[LESETEXT]
::::::

Wurde hier schon erwähnt, dass TRISTAN BRUSCH neben Texter-Talent im Überfluss auch noch eine wunderbare Singstimme besitzt, einen warmen, variablen Bariton, der mich an Chris Isaak ("Grundsolider Schläger" ist quasi eine Hommage an "Wicked Game" von dem etwas in Vergessenheit geratenen US-Kollegen), Neil Hannon (The Divine Comedy), Jacques Brel oder Benjamin Biolay erinnert? Dass der Wahl-Berliner ein toller Gitarrist und Pianist ist? Dass "Am Anfang" durch die superbe Produktion von Olaf O.P.A.L. sowie Gastauftritte von Arnim Teutoburg-Weiß und Veronika Hahn zusätzlich punkten kann? Und dass BRUSCH selbstverständlich auch ein herausragender Live-Performer ist, wie er gerade erst Ende Oktober beim Release- und Radio-Konzert im Berliner rbb-Sendesaal bewies?

::::::

[AUSGEWÄHLTE DATEN]
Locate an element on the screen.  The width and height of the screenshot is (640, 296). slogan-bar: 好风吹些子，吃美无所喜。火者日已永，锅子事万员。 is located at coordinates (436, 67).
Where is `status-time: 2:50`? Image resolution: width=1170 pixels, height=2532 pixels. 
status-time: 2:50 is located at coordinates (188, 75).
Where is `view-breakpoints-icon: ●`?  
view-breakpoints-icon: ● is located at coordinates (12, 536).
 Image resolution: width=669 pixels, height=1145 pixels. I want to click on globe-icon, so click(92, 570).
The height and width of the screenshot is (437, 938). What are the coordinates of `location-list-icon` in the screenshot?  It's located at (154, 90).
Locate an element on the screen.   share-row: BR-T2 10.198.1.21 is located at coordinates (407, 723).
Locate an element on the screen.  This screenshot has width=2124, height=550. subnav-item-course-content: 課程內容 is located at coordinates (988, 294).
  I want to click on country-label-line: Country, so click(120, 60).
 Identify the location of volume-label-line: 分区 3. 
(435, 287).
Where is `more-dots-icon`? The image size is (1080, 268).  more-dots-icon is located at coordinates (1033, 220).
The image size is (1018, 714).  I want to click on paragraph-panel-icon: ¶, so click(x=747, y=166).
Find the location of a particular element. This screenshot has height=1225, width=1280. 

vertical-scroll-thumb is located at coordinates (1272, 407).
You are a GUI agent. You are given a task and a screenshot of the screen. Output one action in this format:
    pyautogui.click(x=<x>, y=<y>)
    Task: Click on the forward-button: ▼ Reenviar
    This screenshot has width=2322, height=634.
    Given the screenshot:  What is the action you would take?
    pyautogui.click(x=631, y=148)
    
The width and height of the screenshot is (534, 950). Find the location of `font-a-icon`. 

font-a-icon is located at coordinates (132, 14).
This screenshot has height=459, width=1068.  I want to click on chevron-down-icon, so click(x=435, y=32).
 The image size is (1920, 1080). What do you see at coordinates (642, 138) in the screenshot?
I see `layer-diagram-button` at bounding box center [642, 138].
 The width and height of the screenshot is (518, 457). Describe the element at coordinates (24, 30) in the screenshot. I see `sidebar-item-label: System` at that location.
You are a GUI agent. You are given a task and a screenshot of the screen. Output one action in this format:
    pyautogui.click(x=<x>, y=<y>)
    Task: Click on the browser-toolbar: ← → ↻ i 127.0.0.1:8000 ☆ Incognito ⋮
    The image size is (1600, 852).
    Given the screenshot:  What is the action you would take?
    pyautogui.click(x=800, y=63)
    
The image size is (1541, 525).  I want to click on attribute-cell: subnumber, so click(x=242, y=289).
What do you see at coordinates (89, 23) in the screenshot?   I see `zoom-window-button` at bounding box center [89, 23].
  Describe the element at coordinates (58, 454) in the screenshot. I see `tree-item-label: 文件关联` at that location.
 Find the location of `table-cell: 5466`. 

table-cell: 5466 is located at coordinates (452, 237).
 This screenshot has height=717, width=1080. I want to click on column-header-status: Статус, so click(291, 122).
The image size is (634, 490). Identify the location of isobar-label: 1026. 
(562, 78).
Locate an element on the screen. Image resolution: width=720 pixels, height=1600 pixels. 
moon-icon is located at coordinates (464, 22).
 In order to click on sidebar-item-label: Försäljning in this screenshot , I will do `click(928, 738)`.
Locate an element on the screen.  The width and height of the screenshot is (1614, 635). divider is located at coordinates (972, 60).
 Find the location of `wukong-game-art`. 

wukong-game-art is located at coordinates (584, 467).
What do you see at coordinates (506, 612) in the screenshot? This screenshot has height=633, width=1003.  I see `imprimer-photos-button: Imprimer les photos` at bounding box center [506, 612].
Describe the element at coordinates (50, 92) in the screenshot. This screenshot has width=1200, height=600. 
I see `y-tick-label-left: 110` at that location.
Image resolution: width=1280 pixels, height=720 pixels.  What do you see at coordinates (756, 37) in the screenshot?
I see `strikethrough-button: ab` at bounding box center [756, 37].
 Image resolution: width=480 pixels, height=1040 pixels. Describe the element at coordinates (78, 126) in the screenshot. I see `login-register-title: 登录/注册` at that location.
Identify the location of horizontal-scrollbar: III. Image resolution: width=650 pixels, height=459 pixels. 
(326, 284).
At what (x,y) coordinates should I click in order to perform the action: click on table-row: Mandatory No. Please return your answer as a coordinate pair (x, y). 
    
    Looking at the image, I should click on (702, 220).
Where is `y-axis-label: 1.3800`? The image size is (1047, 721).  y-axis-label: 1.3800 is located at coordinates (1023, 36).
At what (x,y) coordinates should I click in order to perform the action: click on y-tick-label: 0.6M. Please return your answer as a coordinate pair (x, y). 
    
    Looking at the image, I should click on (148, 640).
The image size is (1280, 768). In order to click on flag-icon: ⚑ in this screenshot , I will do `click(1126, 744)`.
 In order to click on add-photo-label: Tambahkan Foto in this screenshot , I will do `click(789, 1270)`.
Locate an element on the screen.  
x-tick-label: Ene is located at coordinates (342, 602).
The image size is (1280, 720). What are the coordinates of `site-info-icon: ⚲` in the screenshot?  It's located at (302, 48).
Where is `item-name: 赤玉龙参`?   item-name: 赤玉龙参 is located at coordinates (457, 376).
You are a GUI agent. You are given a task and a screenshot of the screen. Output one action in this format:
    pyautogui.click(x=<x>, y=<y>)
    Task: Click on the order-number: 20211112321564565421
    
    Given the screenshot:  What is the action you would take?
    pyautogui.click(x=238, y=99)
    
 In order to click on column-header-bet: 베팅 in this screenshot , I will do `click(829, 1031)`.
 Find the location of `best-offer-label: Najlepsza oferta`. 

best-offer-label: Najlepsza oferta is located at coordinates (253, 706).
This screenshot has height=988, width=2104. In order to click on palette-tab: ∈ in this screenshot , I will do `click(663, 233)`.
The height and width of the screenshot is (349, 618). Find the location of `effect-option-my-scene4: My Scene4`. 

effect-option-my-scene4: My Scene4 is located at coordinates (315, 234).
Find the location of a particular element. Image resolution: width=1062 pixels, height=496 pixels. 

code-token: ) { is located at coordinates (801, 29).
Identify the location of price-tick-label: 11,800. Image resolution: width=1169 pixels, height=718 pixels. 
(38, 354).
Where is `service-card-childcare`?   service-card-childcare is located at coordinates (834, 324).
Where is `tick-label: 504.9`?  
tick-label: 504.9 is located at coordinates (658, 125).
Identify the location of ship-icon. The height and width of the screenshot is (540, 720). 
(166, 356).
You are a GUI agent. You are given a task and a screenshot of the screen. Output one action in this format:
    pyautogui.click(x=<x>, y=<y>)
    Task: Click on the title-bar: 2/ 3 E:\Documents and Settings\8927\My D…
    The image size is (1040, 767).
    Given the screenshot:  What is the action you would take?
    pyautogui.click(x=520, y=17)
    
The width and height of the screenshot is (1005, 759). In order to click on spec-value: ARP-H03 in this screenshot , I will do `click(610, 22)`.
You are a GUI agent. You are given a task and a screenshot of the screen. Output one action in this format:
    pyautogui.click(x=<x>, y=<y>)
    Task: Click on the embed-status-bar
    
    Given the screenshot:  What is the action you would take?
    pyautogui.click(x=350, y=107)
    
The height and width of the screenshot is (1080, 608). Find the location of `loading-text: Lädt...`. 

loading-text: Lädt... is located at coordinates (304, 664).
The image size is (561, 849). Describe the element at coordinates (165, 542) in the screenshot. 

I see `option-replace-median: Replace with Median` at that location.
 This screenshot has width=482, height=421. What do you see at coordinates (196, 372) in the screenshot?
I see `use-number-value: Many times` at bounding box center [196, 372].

::::::

[FRAGEN ZUM LESETEXT]
(1) Gib aus dem Lesetext den Abschnitt wortgetreu wieder, der mit den Worten „Wurde hier schon“ beginnt und mit „Berliner rbb-Sendesaal bewies?“ endet.
(2) Stimmen diese Aussagen mit dem Lesetext überein? Antworte jeweils mit Ja oder Nein und zitiere die entscheidenden Worte. (a) Brusch singt mit einer Baritonstimme. (b) „Am Anfang“ wurde von Arnim Teutoburg-Weiß produziert. (c) Das Release-Konzert fand im Berliner rbb-Sendesaal statt.
Die Einträge stammen aus einer anderen Quelle.

[ANTWORTEN JE AUFGABE]
(1)
Wurde hier schon erwähnt, dass TRISTAN BRUSCH neben Texter-Talent im Überfluss auch noch eine wunderbare Singstimme besitzt, einen warmen, variablen Bariton, der mich an Chris Isaak ("Grundsolider Schläger" ist quasi eine Hommage an "Wicked Game" von dem etwas in Vergessenheit geratenen US-Kollegen), Neil Hannon (The Divine Comedy), Jacques Brel oder Benjamin Biolay erinnert? Dass der Wahl-Berliner ein toller Gitarrist und Pianist ist? Dass "Am Anfang" durch die superbe Produktion von Olaf O.P.A.L. sowie Gastauftritte von Arnim Teutoburg-Weiß und Veronika Hahn zusätzlich punkten kann? Und dass BRUSCH selbstverständlich auch ein herausragender Live-Performer ist, wie er gerade erst Ende Oktober beim Release- und Radio-Konzert im Berliner rbb-Sendesaal bewies?

(2)
(a) Ja: „einen warmen, variablen Bariton“
(b) Nein: „die superbe Produktion von Olaf O.P.A.L.“
(c) Ja: „beim Release- und Radio-Konzert im Berliner rbb-Sendesaal“